Figure 2 shows the workflow for a single document in Step Function Express:

  1. Generate a document ID for the current iteration
  2. Perform base NLP analysis by calling another Step Function Express wrapped by an API Gateway
  3. Reformat the response to be the same as all other “logic” steps results
  4. Verify the result by the “Choice” state – if failed go to end, otherwise, continue
  5. Perform the Amenity core NLP analysis in three model invocations: Group, Patterns, and Business Logic (BL)
  6. For each of the model runtime steps:
    • Check if the result is correct
    • If failed, go to end, otherwise continue
  7. Return a formatted result at the end
Figure 2. Workflow for a single document

Figure 2. Workflow for a single document

Base NLP analysis Step Function Express

For our base NLP analysis, we use Spacy. Figure 3 shows how we used it in Step Functions Express:

  1. Confirm if text exists in cache (this means it has been previously analyzed)
  2. If it exists, return the cached result
  3. If it doesn’t exist, split the text to a manageable size (Spacy has text size limitations)
  4. All the texts parts are analyzed in parallel by Spacy
  5. Merge the results into a single, analyzed document and save it to the cache
  6. If there was an exception during the process, it is handled in the “HandleStepFunctionExceptionState”
  7. Send a reference to the analyzed document if successful
  8. Send an error message if there was an exception
Figure 3. Base NLP analysis for a single document

Figure 3. Base NLP analysis for a single document

Results

Our backtesting migration was deployed on August 10, and unit testing migration on September 14. After the first migration, the CI was limited by the unit tests, which took ~25 minutes. When the second migration was deployed, the process time was reduced to ~6 minutes (P95).

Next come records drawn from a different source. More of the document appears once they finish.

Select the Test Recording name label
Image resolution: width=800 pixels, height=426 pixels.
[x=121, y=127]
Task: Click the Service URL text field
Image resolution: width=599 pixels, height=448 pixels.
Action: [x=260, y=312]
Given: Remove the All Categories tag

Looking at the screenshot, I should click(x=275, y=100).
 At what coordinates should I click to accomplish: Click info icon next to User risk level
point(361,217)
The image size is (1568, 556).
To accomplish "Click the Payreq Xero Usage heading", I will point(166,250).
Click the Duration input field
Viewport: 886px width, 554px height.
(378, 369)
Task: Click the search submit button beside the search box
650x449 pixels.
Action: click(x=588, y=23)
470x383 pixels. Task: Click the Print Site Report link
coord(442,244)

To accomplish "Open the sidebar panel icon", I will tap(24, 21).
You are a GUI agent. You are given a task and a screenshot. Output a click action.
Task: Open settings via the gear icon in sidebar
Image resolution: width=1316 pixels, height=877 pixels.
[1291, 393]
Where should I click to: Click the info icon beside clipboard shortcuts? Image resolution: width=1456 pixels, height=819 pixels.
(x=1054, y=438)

Figure 4. Process time reduced from 50 minutes to 6 minutes

Figure 4. Process time reduced from 50 minutes to 6 minutes

Conclusion

By migrating from standard Step Functions to Step Functions Express, Amenity Analytics increased processing speed 15x. A complete pipeline that used to take ~45 minutes with standard Step Functions, now takes ~3 minutes using Step Functions Express. This migration removed the need for users to coordinate workflow processes to create a build. Unit testing (TDD) went from ~25 mins to ~30 seconds. Backtesting (BDD) went from taking more than 1 hour to ~6 minutes.

Switching to Step Functions Express allows us to focus on delivering business value faster. We will continue to explore how AWS services can help us drive more value to our users.